A key priority for my fellow Pacific Leaders and negotiators currently attending the 24th Conference of the Parties to the United Nations Framework Convention on Climate Change (COP24), is accessing climate finance, across all finance mechanisms of the UNFCCC and Paris Agreement.
The Cook Islands is a country comprising of 15 islands in the heart of the South Pacific. Under a variety of potential climate change scenarios, each one of these islands are at great risk due to sea level rise, extreme rainfall events, storm surges, strong winds or extreme high air temperatures. This disturbing reality is shared by most of the ten million Pacific islanders who inhabit the oceanic continent we call the Blue Pacific.
As our people work to adapt their communities to deal with the effects of a changing climate, our countries must again call for the scaling up of climate related financing.
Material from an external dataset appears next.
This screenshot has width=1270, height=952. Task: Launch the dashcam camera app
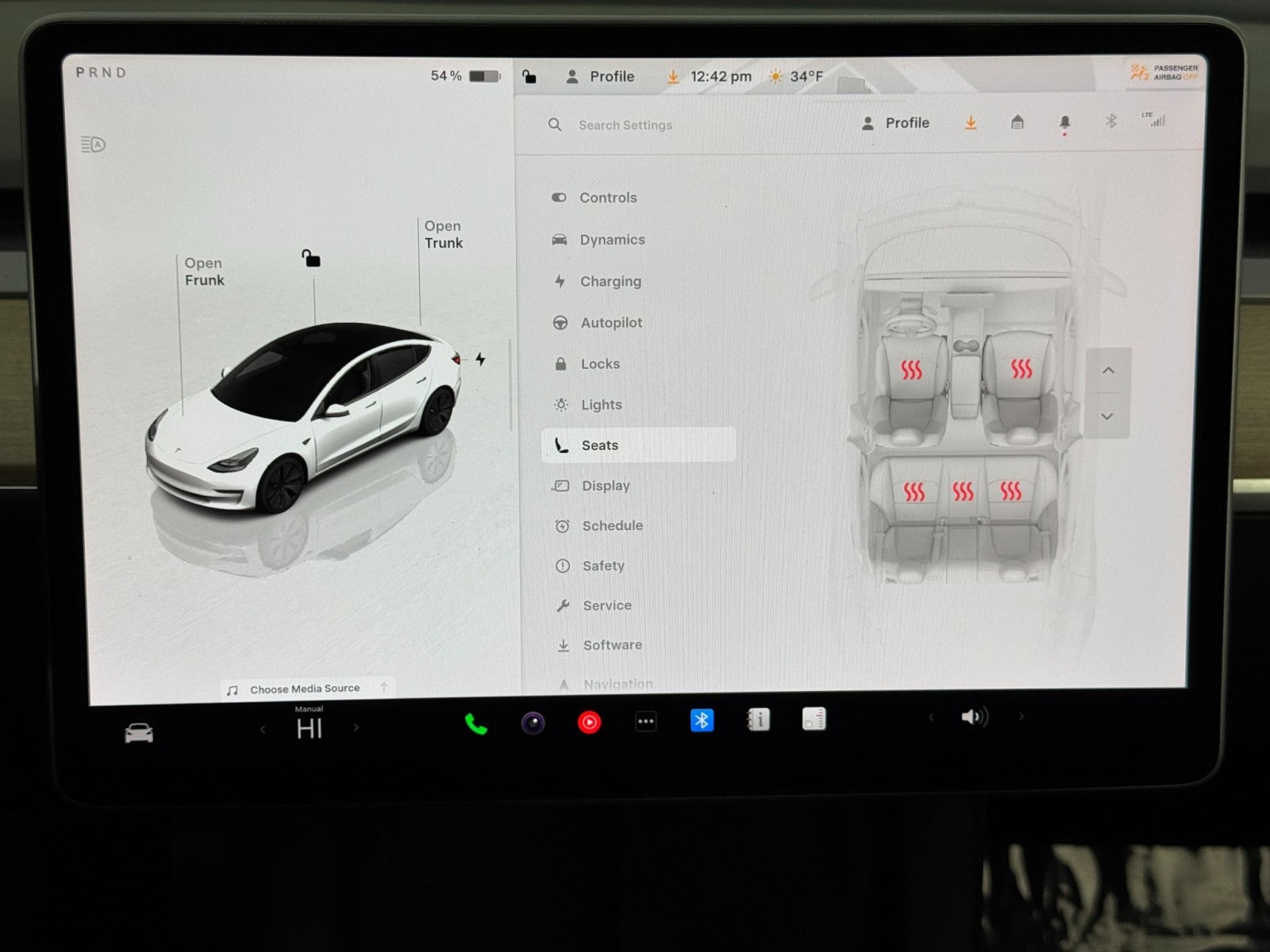point(533,723)
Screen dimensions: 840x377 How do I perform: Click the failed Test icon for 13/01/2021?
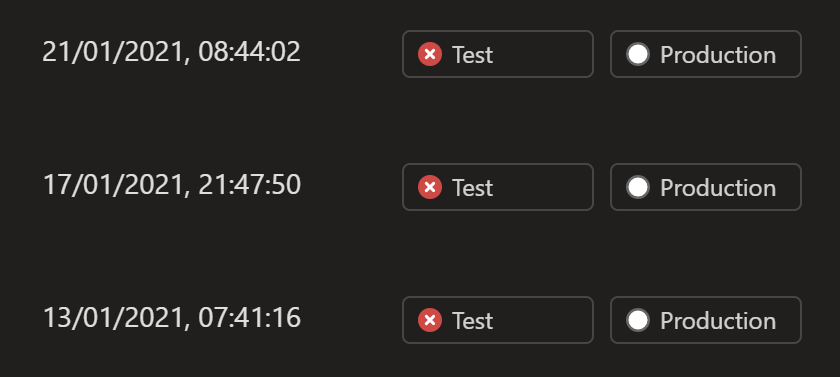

Our small economies simply cannot afford these efforts on their own. We seek committed and reliable partners who can help us continue with our mitigation strategies and our adaptation needs.
Collectively, we cannot ignore the signs anymore, and we definitely cannot deny the scientific findings of the latest Intergovernmental Panel on Climate Change (IPCC) special report on global warming of 1.5 ᵒC. According to the report, most adaptation needs will be lower for global warming of 1.5 ᵒC compared to 2 ᵒC. We need to act, and we need act urgently.
With small land masses and vast ocean surroundings, we are already feeling the impacts of sea level rise. In the Cook Islands, sea level has risen by about 4mm per year since 1993 and this figure is higher than the global average of 2.8 –3.6 mm per year. Our freshwater aquifers are being inundated by seawater and water levels are increasing over the reef flat, allowing larger waves to reach our shoreline. During storms there is an increased occurrence of overtopping creating significant damage to our coastal infrastructure.
At the moment, around 80% of all climate change funds are for mitigation projects, but we need allocations to focus on adaptation as well. The Cook Islands is pleased to have been able to access funding under the Adaptation Fund directly, and we have found the Green Climate Fund (GCF) Simplified Access Procedures (SAP) helpful in accessing climate change funds for low risk projects. We appreciate the on-going work on capacity building and supplementation for accessing and managing climate finance through the GCF and we wish that to continue.
We are also pleased that the Cook Islands Ministry of Finance became the second national implementing entity, and the only government central agency in the Pacific to be accredited for ‘direct access’ to the GCF. I would encourage other countries to make use of this opportunity as this will build country systems, and lead to strengthened institutional and human capacity.
However, there is room for further improvement under the current finance mechanisms. For Pacific island countries, timely disbursement of funding is critical. Our Nationally Determined Contributions (NDC) commitments are very ambitious and we require external funding support to successfully implement them. The Adaptation Fund remains underfunded and we need to avoid these financing gaps going forward. It is important therefore that developed countries should continue to maintain the US$100 billion goal, noting that this is only the minimum amount.
My fellow Pacific people are depending on urgent and ambitious climate action at COP 24 this year. We must ensure that the Implementation Guidelines for the Paris Agreement are concluded. We must ensure that the Talanoa Dialogue process leads to a strong political declaration and decision that responds to the IPCC 1.5 deg C report and sets a pathway for enhanced Change Action. And finally, we must ensure that timely and scaled up climate finance is made available to developing nations who need it most.